This vulnerability affects Oracle PeopleSoft Enterprise FIN Maintenance Management version 9.2, allowing a low-privileged attacker with network access over HTTP to compromise the system and gain unauthorized access to critical or all accessible data. The CVSS 3.1 vector (AV:N/AC:L/PR:L/UI:N/S:U/C:H/I:N/A:N) indicates network attack vector, low attack complexity, low privileges required, no user interaction, unchanged scope, high confidentiality impact, and no impact on integrity or availability. Oracle's April 2026 Critical Patch Update advisory references multiple patches across products but does not explicitly confirm a patch for this specific CVE. Oracle recommends applying Critical Patch Updates without delay to address vulnerabilities.

Successful exploitation can lead to unauthorized access to critical or all accessible data within PeopleSoft Enterprise FIN Maintenance Management 9.2. The confidentiality of sensitive information is at high risk, but there is no direct impact on data integrity or availability. No known exploits are reported in the wild.

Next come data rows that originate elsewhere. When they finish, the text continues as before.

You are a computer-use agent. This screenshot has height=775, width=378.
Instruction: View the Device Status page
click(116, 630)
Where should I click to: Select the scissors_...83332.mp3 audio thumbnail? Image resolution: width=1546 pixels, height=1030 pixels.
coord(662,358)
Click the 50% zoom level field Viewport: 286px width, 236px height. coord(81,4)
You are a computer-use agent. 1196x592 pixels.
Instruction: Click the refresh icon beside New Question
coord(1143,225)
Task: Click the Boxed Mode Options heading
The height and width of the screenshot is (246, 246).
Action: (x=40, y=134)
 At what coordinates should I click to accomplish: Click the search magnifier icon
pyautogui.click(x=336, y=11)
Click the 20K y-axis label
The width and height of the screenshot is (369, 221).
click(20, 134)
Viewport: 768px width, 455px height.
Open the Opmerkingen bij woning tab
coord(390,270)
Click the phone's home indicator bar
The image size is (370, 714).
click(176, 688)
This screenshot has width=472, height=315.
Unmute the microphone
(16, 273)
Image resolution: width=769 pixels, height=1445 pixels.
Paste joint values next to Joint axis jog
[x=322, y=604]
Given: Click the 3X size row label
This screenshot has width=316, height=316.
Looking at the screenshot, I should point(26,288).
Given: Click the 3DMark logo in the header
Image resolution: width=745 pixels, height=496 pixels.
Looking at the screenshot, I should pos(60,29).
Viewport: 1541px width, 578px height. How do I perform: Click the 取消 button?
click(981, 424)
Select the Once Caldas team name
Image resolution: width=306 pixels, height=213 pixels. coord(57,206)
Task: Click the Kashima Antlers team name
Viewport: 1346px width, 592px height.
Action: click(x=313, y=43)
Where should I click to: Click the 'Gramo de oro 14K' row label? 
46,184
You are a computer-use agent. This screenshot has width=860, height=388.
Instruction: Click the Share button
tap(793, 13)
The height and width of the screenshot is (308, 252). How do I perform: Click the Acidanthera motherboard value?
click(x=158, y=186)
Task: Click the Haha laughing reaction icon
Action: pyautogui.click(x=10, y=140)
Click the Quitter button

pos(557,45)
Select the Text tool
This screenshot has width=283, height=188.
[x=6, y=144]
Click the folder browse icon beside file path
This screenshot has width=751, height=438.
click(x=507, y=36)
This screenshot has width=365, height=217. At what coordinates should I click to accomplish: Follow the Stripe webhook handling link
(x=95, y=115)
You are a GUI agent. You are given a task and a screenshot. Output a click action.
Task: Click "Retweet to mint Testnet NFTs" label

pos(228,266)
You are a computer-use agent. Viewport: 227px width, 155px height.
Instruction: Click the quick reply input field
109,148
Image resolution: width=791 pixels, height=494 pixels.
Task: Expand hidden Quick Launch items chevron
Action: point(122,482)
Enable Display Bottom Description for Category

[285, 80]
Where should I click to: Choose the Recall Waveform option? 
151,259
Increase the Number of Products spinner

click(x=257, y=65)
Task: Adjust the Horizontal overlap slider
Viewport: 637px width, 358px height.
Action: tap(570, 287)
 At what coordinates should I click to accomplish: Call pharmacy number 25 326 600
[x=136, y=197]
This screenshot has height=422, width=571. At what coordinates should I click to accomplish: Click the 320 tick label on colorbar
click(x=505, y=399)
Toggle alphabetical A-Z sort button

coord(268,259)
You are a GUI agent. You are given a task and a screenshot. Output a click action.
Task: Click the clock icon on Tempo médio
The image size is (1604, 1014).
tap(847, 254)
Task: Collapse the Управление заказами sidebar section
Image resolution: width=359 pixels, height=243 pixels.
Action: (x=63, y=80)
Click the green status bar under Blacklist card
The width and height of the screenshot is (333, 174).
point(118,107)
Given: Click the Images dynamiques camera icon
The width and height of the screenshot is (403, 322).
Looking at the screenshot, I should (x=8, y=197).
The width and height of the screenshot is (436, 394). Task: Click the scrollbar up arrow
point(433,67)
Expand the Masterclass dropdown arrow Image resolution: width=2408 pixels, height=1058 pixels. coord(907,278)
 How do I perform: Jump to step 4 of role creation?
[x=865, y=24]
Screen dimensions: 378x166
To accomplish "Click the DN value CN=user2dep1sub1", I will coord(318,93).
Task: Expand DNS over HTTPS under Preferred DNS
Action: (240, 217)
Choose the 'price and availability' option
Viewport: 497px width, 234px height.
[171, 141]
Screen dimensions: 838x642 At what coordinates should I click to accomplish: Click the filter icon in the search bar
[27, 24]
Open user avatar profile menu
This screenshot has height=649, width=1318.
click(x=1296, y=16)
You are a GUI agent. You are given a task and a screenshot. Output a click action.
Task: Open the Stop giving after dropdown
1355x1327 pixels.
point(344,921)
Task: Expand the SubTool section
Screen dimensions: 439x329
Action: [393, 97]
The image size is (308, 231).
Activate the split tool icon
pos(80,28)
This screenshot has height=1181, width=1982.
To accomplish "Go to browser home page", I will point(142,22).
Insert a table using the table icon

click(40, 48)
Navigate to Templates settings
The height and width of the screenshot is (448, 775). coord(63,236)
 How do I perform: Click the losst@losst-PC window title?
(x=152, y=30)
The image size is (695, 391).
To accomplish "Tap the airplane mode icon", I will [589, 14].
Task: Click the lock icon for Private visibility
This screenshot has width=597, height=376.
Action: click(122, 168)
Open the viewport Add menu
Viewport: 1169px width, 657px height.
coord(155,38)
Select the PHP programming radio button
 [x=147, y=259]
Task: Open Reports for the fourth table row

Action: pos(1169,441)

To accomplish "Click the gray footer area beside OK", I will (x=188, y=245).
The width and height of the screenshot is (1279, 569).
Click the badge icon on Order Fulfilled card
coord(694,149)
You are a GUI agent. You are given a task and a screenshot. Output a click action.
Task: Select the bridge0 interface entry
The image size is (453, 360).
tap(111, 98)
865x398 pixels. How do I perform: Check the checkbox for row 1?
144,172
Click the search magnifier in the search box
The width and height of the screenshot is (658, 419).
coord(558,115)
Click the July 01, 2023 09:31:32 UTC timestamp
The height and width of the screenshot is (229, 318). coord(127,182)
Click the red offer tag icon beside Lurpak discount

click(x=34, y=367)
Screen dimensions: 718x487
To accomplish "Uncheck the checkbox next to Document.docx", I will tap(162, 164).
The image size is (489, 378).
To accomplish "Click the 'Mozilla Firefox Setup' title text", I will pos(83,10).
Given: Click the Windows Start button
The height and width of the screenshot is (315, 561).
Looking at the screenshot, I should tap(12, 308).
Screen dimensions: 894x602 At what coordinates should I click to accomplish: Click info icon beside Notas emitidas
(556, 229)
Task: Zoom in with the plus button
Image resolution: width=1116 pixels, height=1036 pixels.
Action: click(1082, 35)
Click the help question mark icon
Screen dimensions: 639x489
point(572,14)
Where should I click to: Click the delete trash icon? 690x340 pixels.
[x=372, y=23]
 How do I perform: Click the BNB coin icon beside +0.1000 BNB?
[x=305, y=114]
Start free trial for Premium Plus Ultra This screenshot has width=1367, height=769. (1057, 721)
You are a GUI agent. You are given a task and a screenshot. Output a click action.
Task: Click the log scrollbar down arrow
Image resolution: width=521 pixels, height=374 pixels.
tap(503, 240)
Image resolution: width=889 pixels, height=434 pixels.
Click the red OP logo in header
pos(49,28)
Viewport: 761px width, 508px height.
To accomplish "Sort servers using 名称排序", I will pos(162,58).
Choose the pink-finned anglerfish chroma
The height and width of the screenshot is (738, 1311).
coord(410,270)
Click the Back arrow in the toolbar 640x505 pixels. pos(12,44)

Oracle strongly recommends applying the April 2026 Critical Patch Update and any subsequent patches promptly to mitigate this vulnerability. Since the vendor advisory does not explicitly confirm a dedicated patch for CVE-2026-34299, customers should monitor Oracle's security advisories and apply all relevant updates for PeopleSoft Enterprise FIN Maintenance Management 9.2. Maintaining up-to-date software versions and applying Critical Patch Updates without delay is the primary mitigation strategy.